Configuring an AWS VPC
Amazon Virtual Private Cloud (Amazon VPC) lets you provision a logically isolated section of the Amazon Web Services (AWS) Cloud where you can launch AWS resources in a virtual network that you define. You have complete control over your virtual networking environment, including selection of your own IP address range, the creation of subnets, and configuration of route tables and network gateways.
We recommend using Matillion ETL in a VPC for production environments. However, setups can vary, and with that in mind, this page demonstrates how to set up a minimal VPC as an example, and also discusses some of the options.
Internet Access in a VPC
By default, an EC2 instance launched into a VPC does not have internet access unless an Elastic IP is associated with that instance. It is possible, but not recommended to run Matillion ETL without an internet connection; however, there are some limitations. If you do not allow internet access, the following features and components—which rely on the AWS API—will not work:
- Cluster discovery when setting up the environment: Redshift environment details will need to be entered manually.
- SQS Discovery: This feature uses the AWS API to list existing queues and listen for messages.
- SNS Message Component: This feature uses the AWS API to create an SNS endpoint and send messages.

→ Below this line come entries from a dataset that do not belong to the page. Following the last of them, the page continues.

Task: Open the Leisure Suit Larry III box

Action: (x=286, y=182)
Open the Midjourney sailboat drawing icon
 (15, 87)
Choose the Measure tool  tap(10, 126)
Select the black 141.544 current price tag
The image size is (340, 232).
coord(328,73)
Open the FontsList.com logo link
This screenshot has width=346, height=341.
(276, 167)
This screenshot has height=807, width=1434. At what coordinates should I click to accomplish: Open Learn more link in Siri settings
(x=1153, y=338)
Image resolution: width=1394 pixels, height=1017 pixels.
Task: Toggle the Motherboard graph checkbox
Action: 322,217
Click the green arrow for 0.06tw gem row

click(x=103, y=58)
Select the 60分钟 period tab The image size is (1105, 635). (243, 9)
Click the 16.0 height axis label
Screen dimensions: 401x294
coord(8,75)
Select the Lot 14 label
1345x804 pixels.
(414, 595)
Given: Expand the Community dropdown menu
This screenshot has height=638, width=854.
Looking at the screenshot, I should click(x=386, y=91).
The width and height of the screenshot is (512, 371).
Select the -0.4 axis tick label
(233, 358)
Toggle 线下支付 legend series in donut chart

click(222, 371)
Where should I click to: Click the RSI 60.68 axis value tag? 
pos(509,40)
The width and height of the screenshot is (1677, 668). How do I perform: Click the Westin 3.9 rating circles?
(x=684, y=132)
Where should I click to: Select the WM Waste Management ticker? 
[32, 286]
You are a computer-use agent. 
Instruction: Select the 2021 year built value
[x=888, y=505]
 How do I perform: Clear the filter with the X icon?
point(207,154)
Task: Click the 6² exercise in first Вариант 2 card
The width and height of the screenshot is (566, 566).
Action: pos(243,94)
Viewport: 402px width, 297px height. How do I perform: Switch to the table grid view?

- SQS Message Component: This feature uses the AWS API to send a message to an SQS queue.
- RDS Query Component: This feature uses the AWS API to upload the data to Amazon S3.
Setting up the VPC
These instructions set up a VPC using the Amazon Command Line Interface (CLI). Users can find the link to download the AWS CLI here. Installation and setup are assumed.
For instructions on launching a Redshift cluster, refer to Create Redshift Cluster.
The following commands can be used to set up the VPC:
- First, create a new VPC with
10.0.*.*private address block. Note the VPC ID when created:
aws ec2 create-vpc --cidr-block 10.0.0.0/16
- Then, add a matching subnet, and note the subnet ID when created:
aws ec2 create-subnet --vpc-id <VPC ID> --cidr-block 10.0.0.0/16
- Next, using an internet gateway allows connection to the internet. Note the gateway ID.
aws ec2 create-internet-gateway
- Attach the internet gateway to the subnet, like so:
aws ec2 attach-internet-gateway --internet-gateway-id <gateway ID> --vpc-id <VPC ID>
- Add the default route to the route table so that the VPC can route traffic to the internet. First we need to find the route table using the below code. Note the route table ID.
aws ec2 describe-route-tables
- Create the route in the route table.
aws ec2 create-route --route-table-id <route table ID> --destination-cidr-block 0.0.0.0/0 --gateway-id <gateway ID>
- Find the security group that was created with the VPC.
aws ec2 describe-security-groups --filters Name=vpc-id,Values=<VPC ID>
- Add a rule so that Matillion ETL can connect to the cluster.
aws ec2 authorize-security-group-ingress --group-id <Security Group Id> --protocol tcp --port 5439 --cidr 10.0.0.0/16
Create Redshift Cluster
In this example, we create a Redshift cluster in the VPC called My-Redshift-Cluster. However, before we do that, we need to create a cluster subnet group for the cluster to live in.
aws redshift create-cluster-subnet-group --cluster-subnet-group-name mysubnetgroup --description "My subnet group" --subnet-ids <subnet ID>
Now launch the cluster. This is a single node cluster. For more nodes, remove --cluster-type single-node and add --number-of-nodes x
aws redshift create-cluster --node-type dc1.large --master-username admin --master-user-password Password1 --cluster-type single-node --cluster-identifier My-Redshift-Cluster --db-name redshift --cluster-subnet-group-name mysubnetgroup
Next, update the default security group for the cluster, so that the Redshift cluster can talk locally.
aws redshift authorize-cluster-security-group-ingress --cluster-security-group-name default --cidrip 10.0.0.0/16
You should now be able to launch Matillion ETL into the VPC.